§ **What you have to do**:
Each entry below must be written out exactly, with pictures left out.

(Screenshot grounding data)
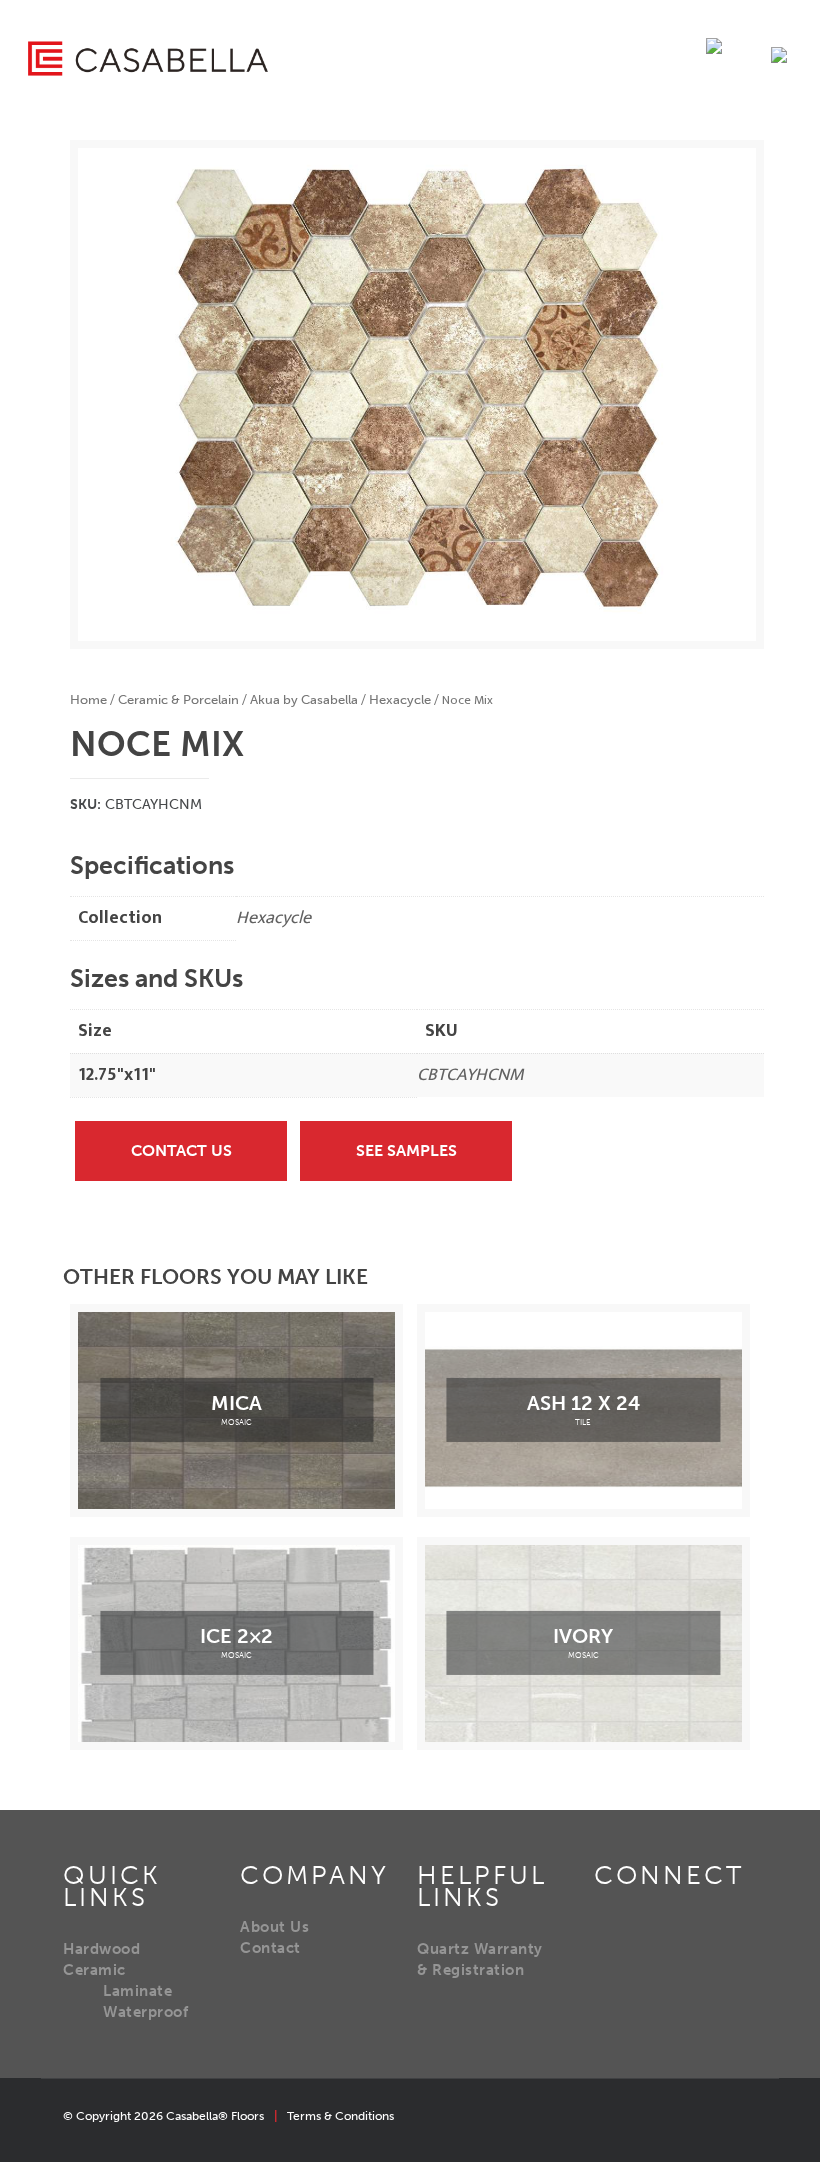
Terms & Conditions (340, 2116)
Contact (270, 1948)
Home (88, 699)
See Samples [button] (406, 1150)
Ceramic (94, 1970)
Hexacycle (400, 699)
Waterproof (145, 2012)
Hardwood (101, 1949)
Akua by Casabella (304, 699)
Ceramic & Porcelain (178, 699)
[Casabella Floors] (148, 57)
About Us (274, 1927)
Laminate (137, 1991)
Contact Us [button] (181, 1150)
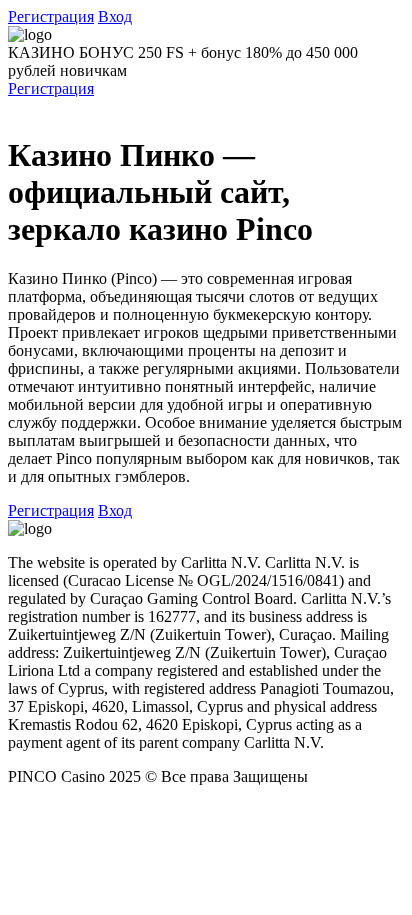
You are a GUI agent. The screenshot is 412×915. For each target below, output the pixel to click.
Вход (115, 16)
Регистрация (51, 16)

§ **Output below**:
Terms & Conditions (340, 2116)
Contact (270, 1948)
Home (88, 699)
See Samples [button] (406, 1150)
Ceramic (94, 1970)
Hexacycle (400, 699)
Waterproof (145, 2012)
Hardwood (101, 1949)
Akua by Casabella (304, 699)
Ceramic & Porcelain (178, 699)
[Casabella Floors] (148, 57)
About Us (274, 1927)
Laminate (137, 1991)
Contact Us [button] (181, 1150)
You are a GUI agent. The screenshot is 412×915. For each target below, output the pixel to click.
Вход (115, 16)
Регистрация (51, 16)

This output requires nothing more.